As described in ACS Central Science, the team adapted a process that made its debut in August in Nano Letters. Known as a solar thermal electrochemical process (STEP), it effectively splits carbon dioxide, producing carbon and oxygen gas. The carbon is then turned into nanotubes, which are not only conductive, but stable, flexible, and stronger than steel.

“This approach not only produces better batteries but it also establishes a value for carbon dioxide recovered from the atmosphere that is associated with the end-user battery cost unlike most efforts to reuse CO2 that are aimed at low-valued fuels, like methanol, that cannot justify the cost required to produce them,” said Assistant Professor of Mechanical Engineering Cary Pint, of Vanderbilt University, in a statement.

Even better, though, the STEP process to make the batteries is solar-powered: Sunshine provides both the heat and electricity necessary to break down the CO2.

Credit: Julie Turner / Vanderbilt University

Credit: Julie Turner / Vanderbilt University

“Our climate-change solution is twofold: (1) to transform the greenhouse gas carbon dioxide into valuable products and (2) to provide greenhouse gas emission-free alternatives to today’s industrial and transportation fossil fuel processes,” said Professor of Chemistry Stuart Licht, of George Washington University.

The benefits of carbon nanotubes

“In addition to better batteries other applications for the carbon nanotubes include carbon composites for strong, lightweight construction materials, sports equipment and car, truck and airplane bodies.”

In particular, these nanotubes can be used in both lithium-ion batteries (commonly found in electric vehicles and iPhones) and sodium-ion batteries, which are currently sold as backup power supplies for electricity grids. The nanotubes replace the carbon anode used in commercial lithium-ion batteries; for sodium-ion batteries, nanotubes replace graphite electrodes.

For the lithium-ion batteries, the carbon nanotubes provide a small boost to performance—which increases when the batteries are charged quickly.
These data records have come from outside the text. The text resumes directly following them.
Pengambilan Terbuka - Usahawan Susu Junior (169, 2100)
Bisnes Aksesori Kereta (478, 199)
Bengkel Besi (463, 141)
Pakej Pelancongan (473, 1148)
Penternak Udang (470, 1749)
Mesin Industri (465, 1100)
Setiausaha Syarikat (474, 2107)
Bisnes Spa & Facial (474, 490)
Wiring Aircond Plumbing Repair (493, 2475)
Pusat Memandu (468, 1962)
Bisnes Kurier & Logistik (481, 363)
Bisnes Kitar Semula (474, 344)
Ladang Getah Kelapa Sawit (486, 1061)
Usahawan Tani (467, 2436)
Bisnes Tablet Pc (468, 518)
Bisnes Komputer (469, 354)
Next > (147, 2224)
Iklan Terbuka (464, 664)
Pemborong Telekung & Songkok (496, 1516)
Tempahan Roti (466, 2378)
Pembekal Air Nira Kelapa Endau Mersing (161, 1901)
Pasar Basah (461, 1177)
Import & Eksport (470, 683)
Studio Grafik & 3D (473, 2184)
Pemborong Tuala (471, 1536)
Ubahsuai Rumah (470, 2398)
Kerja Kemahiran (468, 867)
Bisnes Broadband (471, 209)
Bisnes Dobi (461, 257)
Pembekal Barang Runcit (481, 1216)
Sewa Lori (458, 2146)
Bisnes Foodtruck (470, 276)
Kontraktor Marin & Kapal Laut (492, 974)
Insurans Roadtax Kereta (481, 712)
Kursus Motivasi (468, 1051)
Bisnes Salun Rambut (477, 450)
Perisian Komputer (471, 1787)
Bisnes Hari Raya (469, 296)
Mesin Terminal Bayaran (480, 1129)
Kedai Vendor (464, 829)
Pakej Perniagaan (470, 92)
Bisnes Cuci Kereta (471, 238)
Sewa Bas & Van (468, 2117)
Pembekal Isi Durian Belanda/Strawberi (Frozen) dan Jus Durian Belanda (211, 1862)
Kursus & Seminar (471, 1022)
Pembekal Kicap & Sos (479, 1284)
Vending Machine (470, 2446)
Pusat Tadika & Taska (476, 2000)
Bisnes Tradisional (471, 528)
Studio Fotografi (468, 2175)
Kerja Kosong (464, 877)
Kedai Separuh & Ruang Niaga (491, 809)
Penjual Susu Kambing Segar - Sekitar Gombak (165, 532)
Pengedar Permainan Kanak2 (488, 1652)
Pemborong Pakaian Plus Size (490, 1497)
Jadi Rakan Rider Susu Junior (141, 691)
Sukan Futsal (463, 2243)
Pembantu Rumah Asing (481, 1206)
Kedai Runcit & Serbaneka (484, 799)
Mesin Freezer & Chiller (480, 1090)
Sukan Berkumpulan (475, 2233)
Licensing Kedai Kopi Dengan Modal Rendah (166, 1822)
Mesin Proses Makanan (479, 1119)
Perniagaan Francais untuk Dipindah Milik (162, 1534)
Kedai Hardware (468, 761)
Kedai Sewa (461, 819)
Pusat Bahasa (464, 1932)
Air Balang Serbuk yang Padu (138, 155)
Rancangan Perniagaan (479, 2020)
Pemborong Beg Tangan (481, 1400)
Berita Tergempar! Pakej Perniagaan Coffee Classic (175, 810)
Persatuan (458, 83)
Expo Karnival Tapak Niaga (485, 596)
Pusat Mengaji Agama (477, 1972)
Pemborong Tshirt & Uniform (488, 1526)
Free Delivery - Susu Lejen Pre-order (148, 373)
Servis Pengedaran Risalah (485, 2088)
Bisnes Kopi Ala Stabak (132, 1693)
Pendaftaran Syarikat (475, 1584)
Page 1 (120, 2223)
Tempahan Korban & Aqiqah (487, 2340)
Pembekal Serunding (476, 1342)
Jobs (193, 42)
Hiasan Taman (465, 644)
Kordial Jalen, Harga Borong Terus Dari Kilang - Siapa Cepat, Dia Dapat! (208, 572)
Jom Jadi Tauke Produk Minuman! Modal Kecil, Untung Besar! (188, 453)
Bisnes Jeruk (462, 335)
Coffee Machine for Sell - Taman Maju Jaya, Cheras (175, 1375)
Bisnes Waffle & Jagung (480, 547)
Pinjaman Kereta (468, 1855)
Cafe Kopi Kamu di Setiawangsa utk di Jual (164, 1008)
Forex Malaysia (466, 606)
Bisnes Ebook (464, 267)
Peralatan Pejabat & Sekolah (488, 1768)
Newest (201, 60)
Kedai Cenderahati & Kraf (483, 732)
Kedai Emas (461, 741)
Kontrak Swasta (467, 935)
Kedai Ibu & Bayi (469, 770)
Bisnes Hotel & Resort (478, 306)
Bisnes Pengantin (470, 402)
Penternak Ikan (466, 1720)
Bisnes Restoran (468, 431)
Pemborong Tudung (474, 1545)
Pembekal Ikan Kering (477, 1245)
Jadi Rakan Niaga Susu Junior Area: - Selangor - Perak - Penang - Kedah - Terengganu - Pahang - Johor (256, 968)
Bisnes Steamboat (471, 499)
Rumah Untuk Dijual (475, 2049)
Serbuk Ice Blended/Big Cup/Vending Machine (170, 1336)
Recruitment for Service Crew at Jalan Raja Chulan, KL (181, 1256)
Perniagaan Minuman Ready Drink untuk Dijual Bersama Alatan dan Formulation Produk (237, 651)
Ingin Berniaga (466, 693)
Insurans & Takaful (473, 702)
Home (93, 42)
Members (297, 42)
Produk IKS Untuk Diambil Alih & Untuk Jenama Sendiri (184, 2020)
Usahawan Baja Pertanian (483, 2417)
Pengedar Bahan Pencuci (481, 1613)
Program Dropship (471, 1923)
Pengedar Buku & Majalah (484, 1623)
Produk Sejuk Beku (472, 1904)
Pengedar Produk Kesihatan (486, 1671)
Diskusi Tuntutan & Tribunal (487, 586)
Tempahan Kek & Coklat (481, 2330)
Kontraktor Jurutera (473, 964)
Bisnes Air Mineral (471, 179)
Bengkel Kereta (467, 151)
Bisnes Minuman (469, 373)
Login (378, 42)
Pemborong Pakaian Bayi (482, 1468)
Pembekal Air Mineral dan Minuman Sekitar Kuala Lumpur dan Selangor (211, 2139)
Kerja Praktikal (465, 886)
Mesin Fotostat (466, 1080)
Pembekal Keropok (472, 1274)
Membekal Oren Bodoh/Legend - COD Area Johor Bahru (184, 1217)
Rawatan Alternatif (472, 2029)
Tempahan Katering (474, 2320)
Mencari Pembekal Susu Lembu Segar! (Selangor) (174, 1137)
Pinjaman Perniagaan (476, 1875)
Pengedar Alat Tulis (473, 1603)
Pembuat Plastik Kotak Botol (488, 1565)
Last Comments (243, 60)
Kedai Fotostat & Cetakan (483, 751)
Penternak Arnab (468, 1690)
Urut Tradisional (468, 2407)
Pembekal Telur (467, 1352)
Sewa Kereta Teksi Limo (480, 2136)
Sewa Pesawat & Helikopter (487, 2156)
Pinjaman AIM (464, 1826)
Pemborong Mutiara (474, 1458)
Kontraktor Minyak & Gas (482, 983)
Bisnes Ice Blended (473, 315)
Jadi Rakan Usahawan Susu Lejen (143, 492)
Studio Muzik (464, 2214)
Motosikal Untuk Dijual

When they added small defects in the carbon of sodium-ion batteries, meanwhile, the researchers discovered that the nanotubes lead to a more than 3.5 times better battery storage performance over the traditional sodium-ion option.

But perhaps most importantly, both kinds of carbon-nanotube batteries held up over the course of 2.5 months of continuous charging and discharging, showing no signs of fatigue.

Currently, Pint estimates that recycled carbon dioxide could compose around 40 percent of a battery, not including the packaging—which could likely be made out of a similar STEP process in the future, using up more carbon dioxide in the process.

“Imagine a world where every new electric vehicle or grid-scale battery installation would not only enable us to overcome the environmental sins of our past, but also provide a step toward a sustainable future for our children,” said Pint. “Our efforts have shown a path to achieve such a future.”